ところが、ところがですよ、これまた中味が全て2009年リマスター音源に差し替えられていてですね、アルバム「ビートルズ!」と、アルバム「ビートルズ!No.2!」と、アルバム「ビートルズ No.5」は2009年モノラル・リマスターで、アルバム「ビートルズがやって来る ヤァ!ヤァ!ヤァ!」は2009年ステレオ・リマスターで、アルバム「4人はアイドル」は2009年モノラル・リマスター盤のオマケで入っていた1965年オリジナル・ステレオ・ミックスなのです。精巧にCDサイズで復元されたジャケットや帯は日本盤独自のものですけれど、中味は2009年リマスターなんですから、詐欺みたいなもんです。そんな事を公式盤がやらかすから、パイレート盤やブートレグはなくならないのです。前置きが長くなりましたが、今回紹介するのは「SWEET ZAPPLE」からの2枚組CD「THE BEATLES’ JAPAN CLASSICS」です。簡潔に説明すると、このCDには、アルバム「ビートルズ!」と、アルバム「ビートルズ!No.2!」と、アルバム「ビートルズ No.5」の全42曲に加えて、日本独自のミックス違いを13曲加えた、全55曲が収録されています。全てが、おそらく盤起こし音源だと思われますけれど、この手のパイレート盤では定評があった「SWEET ZAPPLE」なので、良質な音で聴く事が出来ます。全55曲中54曲がアナログ盤では聴けた音源ばかりですけれど、全てが未CD化音源なのです。

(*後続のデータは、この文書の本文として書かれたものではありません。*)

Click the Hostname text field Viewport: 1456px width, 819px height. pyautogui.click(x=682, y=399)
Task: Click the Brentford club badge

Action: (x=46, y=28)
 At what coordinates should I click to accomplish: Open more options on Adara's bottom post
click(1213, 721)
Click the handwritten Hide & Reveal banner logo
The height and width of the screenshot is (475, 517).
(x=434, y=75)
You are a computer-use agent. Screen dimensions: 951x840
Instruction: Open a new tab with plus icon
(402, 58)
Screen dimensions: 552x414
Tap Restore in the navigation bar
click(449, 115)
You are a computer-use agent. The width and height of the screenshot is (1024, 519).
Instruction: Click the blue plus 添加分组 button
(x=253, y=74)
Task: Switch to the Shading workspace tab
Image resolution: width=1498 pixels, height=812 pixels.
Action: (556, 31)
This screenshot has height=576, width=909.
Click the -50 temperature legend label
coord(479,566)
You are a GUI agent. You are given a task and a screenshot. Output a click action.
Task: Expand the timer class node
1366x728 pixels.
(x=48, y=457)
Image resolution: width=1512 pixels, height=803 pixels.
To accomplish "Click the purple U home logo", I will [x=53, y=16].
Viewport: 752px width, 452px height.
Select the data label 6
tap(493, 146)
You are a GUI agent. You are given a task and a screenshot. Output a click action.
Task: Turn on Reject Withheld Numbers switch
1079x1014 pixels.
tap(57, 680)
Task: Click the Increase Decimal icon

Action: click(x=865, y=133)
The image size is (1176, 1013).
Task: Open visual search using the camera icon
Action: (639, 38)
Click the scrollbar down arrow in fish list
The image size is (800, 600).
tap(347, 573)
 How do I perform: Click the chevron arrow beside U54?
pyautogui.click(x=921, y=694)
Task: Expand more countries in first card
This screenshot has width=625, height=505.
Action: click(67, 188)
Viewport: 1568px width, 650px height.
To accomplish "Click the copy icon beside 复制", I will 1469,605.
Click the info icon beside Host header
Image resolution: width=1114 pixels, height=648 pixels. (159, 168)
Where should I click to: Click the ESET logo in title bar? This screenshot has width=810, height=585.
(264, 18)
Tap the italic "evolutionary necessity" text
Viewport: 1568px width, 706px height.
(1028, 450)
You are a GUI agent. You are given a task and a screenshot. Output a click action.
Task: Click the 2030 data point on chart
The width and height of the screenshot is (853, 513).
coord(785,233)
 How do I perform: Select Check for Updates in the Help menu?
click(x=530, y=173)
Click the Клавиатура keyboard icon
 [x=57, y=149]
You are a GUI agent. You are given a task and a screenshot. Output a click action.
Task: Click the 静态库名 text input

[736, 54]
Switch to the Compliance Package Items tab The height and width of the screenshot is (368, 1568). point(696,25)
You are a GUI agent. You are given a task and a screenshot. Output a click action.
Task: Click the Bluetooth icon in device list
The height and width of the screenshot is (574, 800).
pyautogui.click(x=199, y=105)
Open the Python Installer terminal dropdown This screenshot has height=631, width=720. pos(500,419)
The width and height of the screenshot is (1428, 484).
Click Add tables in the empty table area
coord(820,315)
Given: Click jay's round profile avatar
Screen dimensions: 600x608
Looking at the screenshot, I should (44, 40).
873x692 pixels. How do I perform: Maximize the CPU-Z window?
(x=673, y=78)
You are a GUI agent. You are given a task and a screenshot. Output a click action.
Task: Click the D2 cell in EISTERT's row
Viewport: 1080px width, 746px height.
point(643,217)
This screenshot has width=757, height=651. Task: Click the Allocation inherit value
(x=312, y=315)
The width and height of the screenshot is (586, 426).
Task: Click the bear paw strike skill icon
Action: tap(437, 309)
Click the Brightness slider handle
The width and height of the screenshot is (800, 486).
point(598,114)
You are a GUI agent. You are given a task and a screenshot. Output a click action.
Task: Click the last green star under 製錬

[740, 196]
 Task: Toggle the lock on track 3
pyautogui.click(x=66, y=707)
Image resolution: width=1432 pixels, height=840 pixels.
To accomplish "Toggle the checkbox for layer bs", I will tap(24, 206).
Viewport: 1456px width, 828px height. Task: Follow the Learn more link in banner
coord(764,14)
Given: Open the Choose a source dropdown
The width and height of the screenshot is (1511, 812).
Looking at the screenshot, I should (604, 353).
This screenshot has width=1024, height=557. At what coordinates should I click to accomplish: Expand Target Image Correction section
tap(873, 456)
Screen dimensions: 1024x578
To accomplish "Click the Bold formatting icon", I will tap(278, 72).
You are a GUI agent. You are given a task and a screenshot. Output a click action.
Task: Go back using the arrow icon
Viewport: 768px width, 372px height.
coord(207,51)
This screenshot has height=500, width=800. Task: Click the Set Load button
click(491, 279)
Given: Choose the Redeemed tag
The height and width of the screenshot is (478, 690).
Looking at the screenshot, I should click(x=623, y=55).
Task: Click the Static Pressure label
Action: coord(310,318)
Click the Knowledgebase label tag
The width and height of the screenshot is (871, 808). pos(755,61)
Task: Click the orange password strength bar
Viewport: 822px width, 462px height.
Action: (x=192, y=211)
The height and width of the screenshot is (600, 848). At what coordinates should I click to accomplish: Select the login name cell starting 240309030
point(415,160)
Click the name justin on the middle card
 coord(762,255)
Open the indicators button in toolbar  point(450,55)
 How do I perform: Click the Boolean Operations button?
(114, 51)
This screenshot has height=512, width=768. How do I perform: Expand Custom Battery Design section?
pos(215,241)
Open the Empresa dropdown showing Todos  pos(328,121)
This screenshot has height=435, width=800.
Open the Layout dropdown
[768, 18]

CD1は、1「I WANT TO HOLD YOUR HAND」、2「SHE LOVES YOU」、3「FROM ME TO YOU」、4「TWIST AND SHOUT」、5「LOVE ME DO」、6「BABY IT'S YOU」、7「DON'T BOTHER ME」、8「PLEASE PLEASE ME」、9「I SAW HER STANDING THERE」、10「P.S. I LOVE YOU」、11「LITTLE CHILD」、12「ALL MY LOVING」、13「HOLD ME TIGHT」、14「PLEASE MISTER POSTMAN」と、ここまでが日本でのデビュー・アルバム「ビートルズ!」全14曲です。いきなり大ヒット・シングル3連発で始まるこの選曲は、中には「DON'T BOTHER ME」や「HOLD ME TIGHT」と云ったヘッポコ曲も混じってはいますけれど、各国盤の中でも最高かもしれません。でも「PLEASE PLEASE ME」はジョンが歌詞を間違えるので、ステレオ・ミックスをモノラルにしただけです。その後には、15「CAN'T BUY ME LOVE」、16「DO YOU WANT TO KNOW A SECRET」、17「THANK YOU GIRL」、18「A TASTE OF HONEY」、19「IT WON'T BE LONG」、20「I WANNA BE YOUR MAN」、21「THERE'S A PLACE」、22「ROLL OVER BEETHOVEN」、23「MISERY」、24「BOYS」、25「DEVIL IN HER HEART」、26「NOT A SECOND TIME」、27「MONEY(THAT'S WHAT I WANT)」、28「TILL THERE WAS YOU」の、日本での2作目のアルバム「ビートルズ!No.2!」全14曲が収録されています。こちらは、デビュー・アルバムに良い曲を持っていったので、渋い選曲となっております。リンゴのヴォーカル曲が2曲も入っているのも、二番煎じならではの味です。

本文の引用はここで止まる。